More than three weeks after Tohoku and the eastern parts of the Kanto region were hit by a massive earthquake that triggered a tsunami and a nuclear power plant crisis — there are few indications of when Japan might get the situation under control.
Why is the disaster having such a major impact on the economy and what can be done to deal with it?
First of all, the March 11 quake affected a much wider area than the 1995 Great Hanshin Earthquake, and traffic disruptions are severely hindering the flow of goods.
Information is also at a premium. Even in the age of the Internet, the disaster had at one point cut off communications between Tokyo and some local governments as well as among municipalities.
This is ironic, given that the Internet was originally developed by the U.S. military as a way of preserving communications in times of war or other emergencies.
In devastated Rikuzentakata, Iwate Prefecture, family registration records were another casualty of the tsunami. The local governments should reorganize their administrative units so each covers a wider area. They should also introduce a system that allows residents’ records to be shared among municipalities as a backup.
Financial institutions know the value of information. They have installed dual computer systems in the Kanto and Kansai areas in case one is needed as a backup. Such measures of course mean higher costs, but measures like these should be considered insurance for emergencies.
The “kanban” just-in-time production method, which keeps parts inventories at a minimum and has become the symbol of Japanese manufacturing efficiency — may need to be reviewed as well.
The second thing Japan needs to look at is its crisis management system.
The radiation leak from the Fukushima power plant has all the makings of a man-made disaster, and the series of events that followed the quake has shed light on the weak emergency management capabilities of the government and private-sector firms.
And the disappearance of food from supermarket shelves reflects a lack of disaster preparedness on the part of each household.
When I was living in Switzerland during a business assignment, I learned that not only the government, but also each family had stores of water, wheat or other foods in their basements for emergencies.
It was then that I realized the country had incurred a cost for maintaining its policy of permanent neutrality.
May the recent food and water shortages here serve as a warning to our island nation, which appears to have taken peace for granted since the end of the war.
One big reason the catastrophe has attracted so much attention worldwide is that, in addition to the magnitude of the earthquake and tsunami damage, many people overseas consider the nuclear power plant crisis as something that could happen in their own countries.
The Group of Seven countries was so concerned it agreed to conduct concerted market intervention — the first time in more than a decade — to stem a sudden rise in the yen as the crisis grew. But that was also because they were worried about how it might affect their own economies.
The crisis has exposed a huge perception gap between Japan and many other countries on radiation risk. It will help restore overseas trust if Tokyo discloses relevant information on how the crisis differs from Chernobyl, real-time data on the radiation leak, and how emergency teams from other countries are contributing to the effort to bring the crisis under control.
But what will be the impact on the Japanese economy?
In the short term, the situation will push up prices.

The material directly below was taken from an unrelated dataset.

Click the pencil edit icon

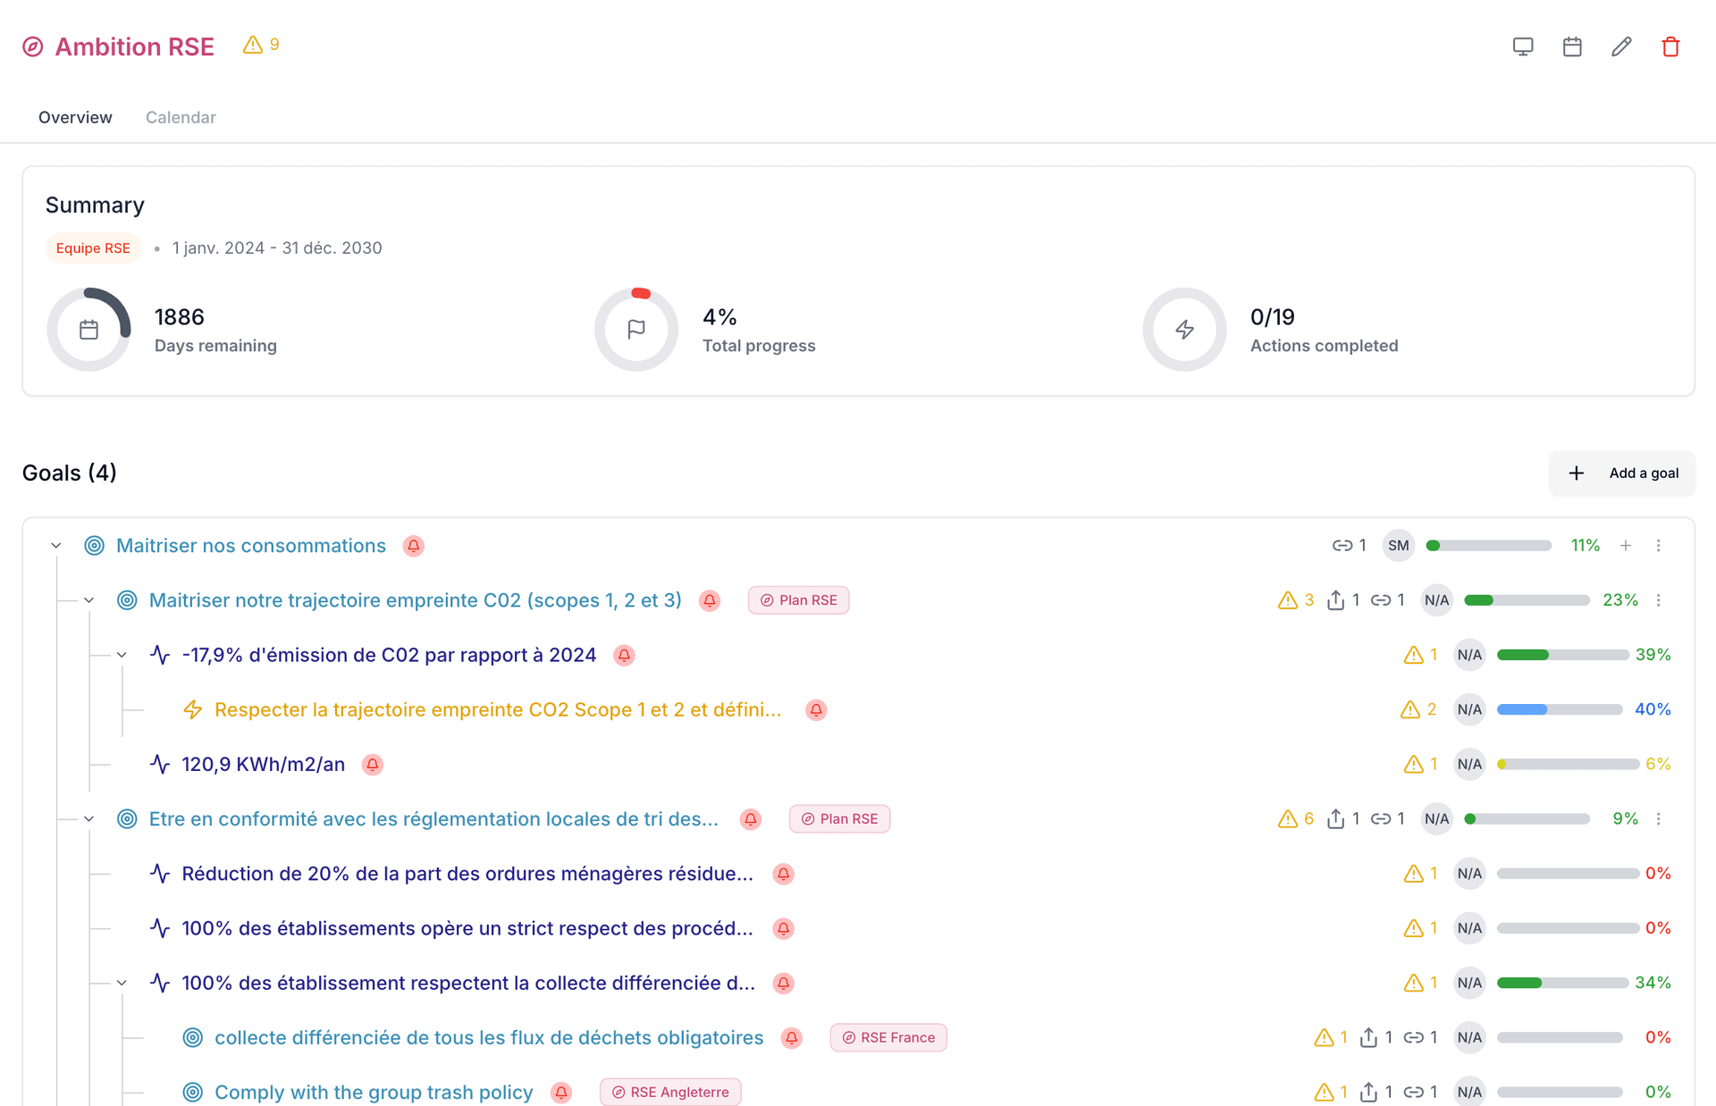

Even before the earthquake, international commodity prices were rising and crude oil had already passed $100 per barrel. Add to that the damage caused to manufacturing facilities, production and transportation.
These will naturally increase costs and reduce oversupply, thereby pushing up prices.
However, the phenomenon will come to an end once transport and distribution systems return to normal.
Raw materials once reserved for exports can be diverted to domestic production, and unlike the days when Japan lacked foreign currencies early in the postwar years, we can make up for shortages here with imports.
Two points should be noted here.
One is that substitution of domestic supplies with imports can trigger structural reforms in several industries. Some light industries in areas hit by the Great Hanshin Earthquake, such as rubber footwear production in Kobe, for example, were replaced by imports, which ultimately changed the structure of local industry.
More important is that cuts to employment and net income are a certainty.
Suspension of factory production leads to job losses, while reduced business hours at companies and retailers means less overtime pay for workers.
This, combined with the uncertainty over the future of the economy, means household spending will naturally fall.
For the time being, economic recovery will depend a lot on how quickly the nuclear power plant crisis can be resolved.
At the same time, the very challenges facing Japan, including those in agriculture and energy, can be viewed as opportunities to accelerate reforms of the nation’s industrial structures.
Teruhiko Mano is an international economic analyst.